=== Task goal ===
Write each entry out again exactly as it was given.

(Stored items from a collection)
---

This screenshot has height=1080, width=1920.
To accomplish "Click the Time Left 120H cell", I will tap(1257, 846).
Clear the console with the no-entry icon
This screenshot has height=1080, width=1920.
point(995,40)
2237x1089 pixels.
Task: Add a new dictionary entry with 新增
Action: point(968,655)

---

=== Answer for the task ===
This screenshot has height=1080, width=1920.
To accomplish "Click the Time Left 120H cell", I will tap(1257, 846).
Clear the console with the no-entry icon
This screenshot has height=1080, width=1920.
point(995,40)
2237x1089 pixels.
Task: Add a new dictionary entry with 新增
Action: point(968,655)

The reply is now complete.